Catherine Ashton, the EU's High Representative for Foreign Affairs and Security Policy, will at last have the right to speak at the United Nations General Assembly, following a vote held yesterday (3 May).
A vote in the 192-nation General Assembly saw 180 countries come out in favour of granting the EU 'super observer' status, which does not give the bloc voting rights but will allow the High Representative to speak on behalf of the European Union.
No country voted against and only Zimbabwe and Syria abstained. The remaining 10 were not present at the vote.
Despite boasting new institutions introduced by the Lisbon Treaty (see 'Background'), the EU has thus far only been able to speak in the UN General Assembly through the ambassador of the country holding the bloc's rotating presidency.
An attempt last year to give Ashton speaking rights in the UN failed due to opposition from developing countries who feared the EU would be granted privileges that their regional organisations do not have.
Reportedly, the breakthrough came following heavy lobbying by the EU, the price of which means that other regional groups such as the Arab League, the African Union or the Caribbean Community are now likely to seek and will probably obtain similar status.
Addressing the General Assembly after the vote, Ashton said the resolution will enable EU representatives to promote the bloc's positions with a "clearer voice".

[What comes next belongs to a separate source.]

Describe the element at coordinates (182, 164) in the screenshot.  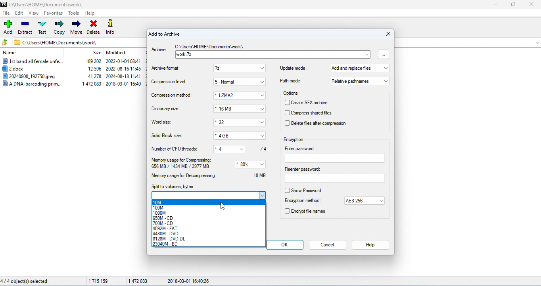
I see `memory usage for compressing 656 MB/ 1434 MB/ 3977 MB` at that location.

"I believe in the collaboration between the European Union and the United Nations," she said, "and I have made it part of my remit to ensure that the European Union works as closely as possible with the United Nations as we seek to rise to the challenges that we face across the world," Ashton said, quoted by AP.
European Council President Herman Van Rompuy welcomed the vote, which according to him had conferred recognition on the EU as a global actor at the United Nations.
With this resolution, the General Assembly acknowledges that since the entry into force of the Lisbon Treaty, the president of the European Council, Herman Van Rompuy, the High Representative of the Union for Foreign Affairs and Security Policy, Catherine Ashton, the European Commission and the EU Delegations have represented the Union externally in accordance with the Treaties, Van Rompuy stated.